» Written task: Put the rows into a JSON list of strings, one string per line and with blank lines left out, starting at the first line and stopping after the line that contains "Action: (x=400, y=37)".

» Extracted records:
## Begin

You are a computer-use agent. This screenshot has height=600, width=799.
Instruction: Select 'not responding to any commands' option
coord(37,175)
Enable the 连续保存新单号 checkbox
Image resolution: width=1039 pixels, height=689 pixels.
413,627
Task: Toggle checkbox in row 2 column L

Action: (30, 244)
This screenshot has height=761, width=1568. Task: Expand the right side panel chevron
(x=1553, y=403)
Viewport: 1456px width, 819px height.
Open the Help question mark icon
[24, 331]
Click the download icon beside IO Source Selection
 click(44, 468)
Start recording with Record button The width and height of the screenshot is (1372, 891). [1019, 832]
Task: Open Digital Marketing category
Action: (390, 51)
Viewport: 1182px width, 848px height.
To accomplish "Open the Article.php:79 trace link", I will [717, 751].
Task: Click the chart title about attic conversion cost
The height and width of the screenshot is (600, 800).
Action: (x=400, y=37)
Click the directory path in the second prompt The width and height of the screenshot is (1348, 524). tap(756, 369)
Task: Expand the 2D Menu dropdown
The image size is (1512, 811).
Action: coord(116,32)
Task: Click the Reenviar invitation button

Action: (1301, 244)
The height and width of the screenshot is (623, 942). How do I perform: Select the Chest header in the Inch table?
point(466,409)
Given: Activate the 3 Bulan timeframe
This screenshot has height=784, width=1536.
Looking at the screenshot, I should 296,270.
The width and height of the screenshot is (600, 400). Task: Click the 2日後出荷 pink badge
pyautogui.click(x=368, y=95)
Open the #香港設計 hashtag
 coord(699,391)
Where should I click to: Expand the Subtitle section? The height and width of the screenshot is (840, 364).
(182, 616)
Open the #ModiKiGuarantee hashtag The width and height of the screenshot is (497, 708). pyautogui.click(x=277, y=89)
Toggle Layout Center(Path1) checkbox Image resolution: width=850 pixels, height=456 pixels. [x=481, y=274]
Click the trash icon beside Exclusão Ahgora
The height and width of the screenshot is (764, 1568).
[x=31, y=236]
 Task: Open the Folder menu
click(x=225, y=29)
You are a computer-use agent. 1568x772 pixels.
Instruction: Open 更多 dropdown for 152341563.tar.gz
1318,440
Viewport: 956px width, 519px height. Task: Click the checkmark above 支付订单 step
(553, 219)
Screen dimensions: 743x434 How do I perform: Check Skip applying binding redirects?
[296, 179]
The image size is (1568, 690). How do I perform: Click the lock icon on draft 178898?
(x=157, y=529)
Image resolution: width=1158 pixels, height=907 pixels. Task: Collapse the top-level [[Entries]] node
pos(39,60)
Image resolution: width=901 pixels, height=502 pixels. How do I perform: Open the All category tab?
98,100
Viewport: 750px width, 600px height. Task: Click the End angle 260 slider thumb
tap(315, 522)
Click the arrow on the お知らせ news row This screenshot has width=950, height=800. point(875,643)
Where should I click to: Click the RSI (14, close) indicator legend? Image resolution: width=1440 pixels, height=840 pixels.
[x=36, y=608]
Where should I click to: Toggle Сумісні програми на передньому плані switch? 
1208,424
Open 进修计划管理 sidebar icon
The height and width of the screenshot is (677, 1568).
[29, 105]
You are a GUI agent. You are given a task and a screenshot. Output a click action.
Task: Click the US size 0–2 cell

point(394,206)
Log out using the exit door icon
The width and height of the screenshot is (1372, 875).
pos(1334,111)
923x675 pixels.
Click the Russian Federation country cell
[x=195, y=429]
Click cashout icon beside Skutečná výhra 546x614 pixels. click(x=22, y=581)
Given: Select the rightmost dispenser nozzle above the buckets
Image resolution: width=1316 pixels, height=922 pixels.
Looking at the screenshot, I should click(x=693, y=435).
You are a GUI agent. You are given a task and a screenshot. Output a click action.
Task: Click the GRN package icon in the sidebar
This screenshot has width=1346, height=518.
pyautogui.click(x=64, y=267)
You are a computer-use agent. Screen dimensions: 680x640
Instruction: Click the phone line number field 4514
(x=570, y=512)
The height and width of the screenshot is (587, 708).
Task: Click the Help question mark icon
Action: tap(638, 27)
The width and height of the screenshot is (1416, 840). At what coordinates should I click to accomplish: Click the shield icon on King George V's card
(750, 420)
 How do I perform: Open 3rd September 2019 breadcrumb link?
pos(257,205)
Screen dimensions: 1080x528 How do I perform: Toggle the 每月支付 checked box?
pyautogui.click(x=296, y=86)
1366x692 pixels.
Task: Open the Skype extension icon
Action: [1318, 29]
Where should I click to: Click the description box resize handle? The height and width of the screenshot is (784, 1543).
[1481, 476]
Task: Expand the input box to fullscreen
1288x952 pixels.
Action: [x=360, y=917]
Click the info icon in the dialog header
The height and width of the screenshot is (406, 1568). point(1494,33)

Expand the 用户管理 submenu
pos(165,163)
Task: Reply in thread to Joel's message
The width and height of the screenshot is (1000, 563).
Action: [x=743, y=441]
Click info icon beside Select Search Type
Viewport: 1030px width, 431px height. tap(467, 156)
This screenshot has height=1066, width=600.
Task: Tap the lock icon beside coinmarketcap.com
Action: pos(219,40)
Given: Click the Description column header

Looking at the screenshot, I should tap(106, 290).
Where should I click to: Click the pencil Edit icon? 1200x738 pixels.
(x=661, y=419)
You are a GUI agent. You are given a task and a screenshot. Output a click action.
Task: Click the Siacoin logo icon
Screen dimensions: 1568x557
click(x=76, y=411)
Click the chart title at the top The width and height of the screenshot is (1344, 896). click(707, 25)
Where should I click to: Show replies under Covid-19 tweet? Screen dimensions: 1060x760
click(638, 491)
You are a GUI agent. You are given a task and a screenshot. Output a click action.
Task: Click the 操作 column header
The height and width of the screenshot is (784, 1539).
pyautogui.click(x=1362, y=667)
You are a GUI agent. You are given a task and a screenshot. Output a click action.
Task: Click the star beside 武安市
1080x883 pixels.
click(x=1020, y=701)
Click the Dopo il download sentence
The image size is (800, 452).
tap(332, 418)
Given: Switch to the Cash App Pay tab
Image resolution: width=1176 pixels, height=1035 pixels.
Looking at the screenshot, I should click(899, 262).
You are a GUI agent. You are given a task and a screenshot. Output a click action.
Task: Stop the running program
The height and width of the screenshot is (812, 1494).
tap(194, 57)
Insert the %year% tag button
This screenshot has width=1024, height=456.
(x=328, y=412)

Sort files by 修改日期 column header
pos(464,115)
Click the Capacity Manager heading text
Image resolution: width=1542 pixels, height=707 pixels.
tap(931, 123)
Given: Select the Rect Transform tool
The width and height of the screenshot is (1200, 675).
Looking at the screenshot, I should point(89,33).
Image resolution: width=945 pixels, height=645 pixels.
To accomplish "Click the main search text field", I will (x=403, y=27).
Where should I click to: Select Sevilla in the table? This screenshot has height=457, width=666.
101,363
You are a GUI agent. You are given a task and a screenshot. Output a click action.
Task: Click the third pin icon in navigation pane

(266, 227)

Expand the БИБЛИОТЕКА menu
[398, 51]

## End

» Response to this exercise:
[
  "You are a computer-use agent. This screenshot has height=600, width=799.",
  "Instruction: Select 'not responding to any commands' option",
  "coord(37,175)",
  "Enable the 连续保存新单号 checkbox",
  "Image resolution: width=1039 pixels, height=689 pixels.",
  "413,627",
  "Task: Toggle checkbox in row 2 column L",
  "Action: (30, 244)",
  "This screenshot has height=761, width=1568. Task: Expand the right side panel chevron",
  "(x=1553, y=403)",
  "Viewport: 1456px width, 819px height.",
  "Open the Help question mark icon",
  "[24, 331]",
  "Click the download icon beside IO Source Selection",
  " click(44, 468)",
  "Start recording with Record button The width and height of the screenshot is (1372, 891). [1019, 832]",
  "Task: Open Digital Marketing category",
  "Action: (390, 51)",
  "Viewport: 1182px width, 848px height.",
  "To accomplish \"Open the Article.php:79 trace link\", I will [717, 751].",
  "Task: Click the chart title about attic conversion cost",
  "The height and width of the screenshot is (600, 800).",
  "Action: (x=400, y=37)"
]